Timeout job placement failures

I am running in to scenarios whilst developing an integration with Nomad where a job cannot be placed due to a lack of resource (memory). Nomad cannot immediately place the job within the cluster but does not immediately fail the job and allows it to wait until resource becomes available.

Instead I’d like to have Nomad regard the placement as a failure after a timeout, which could by regarded as immediately. Is this possible?

Hi @spaulg,

I do not believe this is currently possible. Nomad will put the job into a blocked state with the hope that it will eventually be unblocked due to cluster scaling, preemption or other work finishing.

I’d be curious to understand the use case you have to require the job to fail, rather than become blocked?

Thanks,
jrasell and the Nomad team

Hi @jrasell

The app I’m developing has an administrative UI used to launch applications. The applications created require a number steps for install, configuration, etc, which are batch jobs. Before having a service job for the final web server and backend application.

The problem I’m facing is that the batch jobs are passed to nomad but never start because of resource constraints. Instead of just failing and causing the UI to report the failure, I’m waiting for the UI to pick up the failure using a timeout.

For my use case, if the cluster has no more resource, then its unlikely that will change as resource usage does not flucuate all that much in my use case.
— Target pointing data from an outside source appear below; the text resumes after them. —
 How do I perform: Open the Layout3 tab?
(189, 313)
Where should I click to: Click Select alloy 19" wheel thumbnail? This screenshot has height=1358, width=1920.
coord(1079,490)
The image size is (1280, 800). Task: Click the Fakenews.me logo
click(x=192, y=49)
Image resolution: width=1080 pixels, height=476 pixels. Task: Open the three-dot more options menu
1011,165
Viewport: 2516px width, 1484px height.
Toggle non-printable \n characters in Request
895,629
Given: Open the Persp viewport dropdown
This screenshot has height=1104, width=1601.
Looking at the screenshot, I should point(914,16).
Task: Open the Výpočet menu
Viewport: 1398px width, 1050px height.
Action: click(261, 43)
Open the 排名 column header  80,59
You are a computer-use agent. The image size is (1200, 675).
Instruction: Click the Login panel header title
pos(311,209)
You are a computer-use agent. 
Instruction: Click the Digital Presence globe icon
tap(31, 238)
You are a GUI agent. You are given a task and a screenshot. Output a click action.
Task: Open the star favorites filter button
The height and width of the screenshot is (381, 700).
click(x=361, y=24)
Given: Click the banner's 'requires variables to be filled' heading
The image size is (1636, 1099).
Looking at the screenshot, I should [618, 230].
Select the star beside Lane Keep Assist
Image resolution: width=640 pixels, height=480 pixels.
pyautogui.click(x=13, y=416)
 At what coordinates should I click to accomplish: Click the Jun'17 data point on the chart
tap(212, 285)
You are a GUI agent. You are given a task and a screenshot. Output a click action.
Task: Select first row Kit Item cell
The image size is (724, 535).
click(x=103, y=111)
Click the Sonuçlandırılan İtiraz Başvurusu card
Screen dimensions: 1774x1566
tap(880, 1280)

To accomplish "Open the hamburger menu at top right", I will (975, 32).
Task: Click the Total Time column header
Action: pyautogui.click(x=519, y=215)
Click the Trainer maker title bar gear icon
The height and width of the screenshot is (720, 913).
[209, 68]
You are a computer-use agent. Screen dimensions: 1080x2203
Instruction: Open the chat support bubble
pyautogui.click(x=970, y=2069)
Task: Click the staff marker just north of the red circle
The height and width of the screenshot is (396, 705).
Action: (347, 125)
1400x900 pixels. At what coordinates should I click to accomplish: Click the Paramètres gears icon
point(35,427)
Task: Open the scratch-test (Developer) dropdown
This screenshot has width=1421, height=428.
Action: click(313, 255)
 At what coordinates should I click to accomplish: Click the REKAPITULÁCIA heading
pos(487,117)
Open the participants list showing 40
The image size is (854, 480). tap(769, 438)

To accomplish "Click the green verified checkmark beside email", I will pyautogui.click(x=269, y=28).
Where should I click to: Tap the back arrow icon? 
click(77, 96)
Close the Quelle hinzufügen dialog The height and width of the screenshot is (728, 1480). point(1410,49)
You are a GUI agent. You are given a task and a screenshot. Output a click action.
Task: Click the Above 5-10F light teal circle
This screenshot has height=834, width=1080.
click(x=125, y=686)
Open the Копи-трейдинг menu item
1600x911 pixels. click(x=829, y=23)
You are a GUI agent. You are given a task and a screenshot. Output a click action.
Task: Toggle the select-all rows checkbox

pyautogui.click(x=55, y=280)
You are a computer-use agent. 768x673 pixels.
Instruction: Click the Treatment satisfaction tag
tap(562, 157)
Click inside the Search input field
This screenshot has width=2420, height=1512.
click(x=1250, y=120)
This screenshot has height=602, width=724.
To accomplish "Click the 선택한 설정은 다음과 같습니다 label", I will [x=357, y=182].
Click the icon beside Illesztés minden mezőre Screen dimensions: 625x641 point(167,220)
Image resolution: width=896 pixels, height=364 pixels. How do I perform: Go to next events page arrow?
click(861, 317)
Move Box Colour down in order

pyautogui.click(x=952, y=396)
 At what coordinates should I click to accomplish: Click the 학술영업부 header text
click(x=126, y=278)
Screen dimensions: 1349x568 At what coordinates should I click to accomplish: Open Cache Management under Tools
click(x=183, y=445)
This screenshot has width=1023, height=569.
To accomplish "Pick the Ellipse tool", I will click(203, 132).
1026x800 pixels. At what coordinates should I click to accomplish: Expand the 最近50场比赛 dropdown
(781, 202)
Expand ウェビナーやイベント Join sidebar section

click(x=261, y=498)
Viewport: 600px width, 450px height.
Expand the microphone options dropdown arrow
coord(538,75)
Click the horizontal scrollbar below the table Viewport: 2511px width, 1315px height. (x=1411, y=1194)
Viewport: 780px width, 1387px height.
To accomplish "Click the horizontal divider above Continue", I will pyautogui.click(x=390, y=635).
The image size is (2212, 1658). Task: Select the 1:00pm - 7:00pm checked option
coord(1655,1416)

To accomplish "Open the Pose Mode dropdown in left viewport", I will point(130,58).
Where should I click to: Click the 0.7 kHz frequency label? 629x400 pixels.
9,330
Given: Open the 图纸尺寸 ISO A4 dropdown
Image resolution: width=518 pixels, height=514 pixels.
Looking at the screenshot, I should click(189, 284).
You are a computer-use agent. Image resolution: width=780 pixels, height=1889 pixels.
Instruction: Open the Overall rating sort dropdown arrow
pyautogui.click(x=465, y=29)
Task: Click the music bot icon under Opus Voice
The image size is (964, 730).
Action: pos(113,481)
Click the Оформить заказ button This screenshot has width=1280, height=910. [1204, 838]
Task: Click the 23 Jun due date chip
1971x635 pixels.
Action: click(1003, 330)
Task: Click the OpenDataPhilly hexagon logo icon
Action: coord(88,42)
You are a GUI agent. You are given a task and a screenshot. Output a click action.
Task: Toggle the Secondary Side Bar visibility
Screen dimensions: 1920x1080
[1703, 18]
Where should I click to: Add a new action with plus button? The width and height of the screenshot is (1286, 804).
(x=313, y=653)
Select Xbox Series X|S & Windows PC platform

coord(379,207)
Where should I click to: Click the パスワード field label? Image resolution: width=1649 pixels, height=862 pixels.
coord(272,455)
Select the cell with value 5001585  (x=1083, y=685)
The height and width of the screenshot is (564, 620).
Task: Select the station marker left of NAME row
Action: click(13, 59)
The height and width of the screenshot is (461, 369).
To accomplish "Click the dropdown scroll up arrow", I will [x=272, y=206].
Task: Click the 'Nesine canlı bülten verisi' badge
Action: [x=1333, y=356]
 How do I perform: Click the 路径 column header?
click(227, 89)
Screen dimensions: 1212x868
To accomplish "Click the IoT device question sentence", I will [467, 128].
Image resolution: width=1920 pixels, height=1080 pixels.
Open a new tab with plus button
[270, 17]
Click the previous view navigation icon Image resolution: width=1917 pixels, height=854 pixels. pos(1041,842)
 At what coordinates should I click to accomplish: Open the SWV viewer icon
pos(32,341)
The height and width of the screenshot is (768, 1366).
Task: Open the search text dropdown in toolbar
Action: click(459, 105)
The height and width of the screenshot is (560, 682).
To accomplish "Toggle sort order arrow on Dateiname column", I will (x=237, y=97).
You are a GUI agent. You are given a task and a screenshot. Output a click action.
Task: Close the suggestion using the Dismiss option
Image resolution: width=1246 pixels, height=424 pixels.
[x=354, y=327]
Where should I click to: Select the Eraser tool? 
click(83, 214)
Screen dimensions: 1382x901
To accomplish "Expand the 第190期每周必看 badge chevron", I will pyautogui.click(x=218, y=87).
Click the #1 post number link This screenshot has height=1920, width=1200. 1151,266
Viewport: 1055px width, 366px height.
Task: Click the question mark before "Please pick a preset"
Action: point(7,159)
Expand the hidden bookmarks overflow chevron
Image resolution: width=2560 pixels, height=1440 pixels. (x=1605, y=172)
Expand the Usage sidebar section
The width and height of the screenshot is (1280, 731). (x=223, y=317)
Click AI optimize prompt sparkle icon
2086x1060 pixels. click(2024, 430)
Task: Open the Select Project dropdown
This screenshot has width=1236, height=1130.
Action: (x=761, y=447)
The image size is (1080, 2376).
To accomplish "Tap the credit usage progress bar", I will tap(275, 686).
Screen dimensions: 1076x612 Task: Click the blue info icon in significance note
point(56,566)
Therefore, it makes little sense to wait 5 minutes before timing out the job, rather than just regarding the job failed immediately because it never started.

Unless, can I detect jobs have blocked due to resource constraint through the API?

Thanks
spaulg

I also have this question. I’m trying to work out whether there is some kind of policy like “restart policy” or “reschedule policy” to describe what to do in the case of a placement failure.
In my case a placement failure is likely to be permanent, due to something like a constraint on the kernel type, or a constraint on a version of software being installed on the node. I’m currently just detecting and analysing placement failures externally and deregistering the job, but it would be nice if there was a policy you could give. I can imagine scenarios where you want to say “unless you can run this job within 30 seconds, don’t bother and fail it instead”.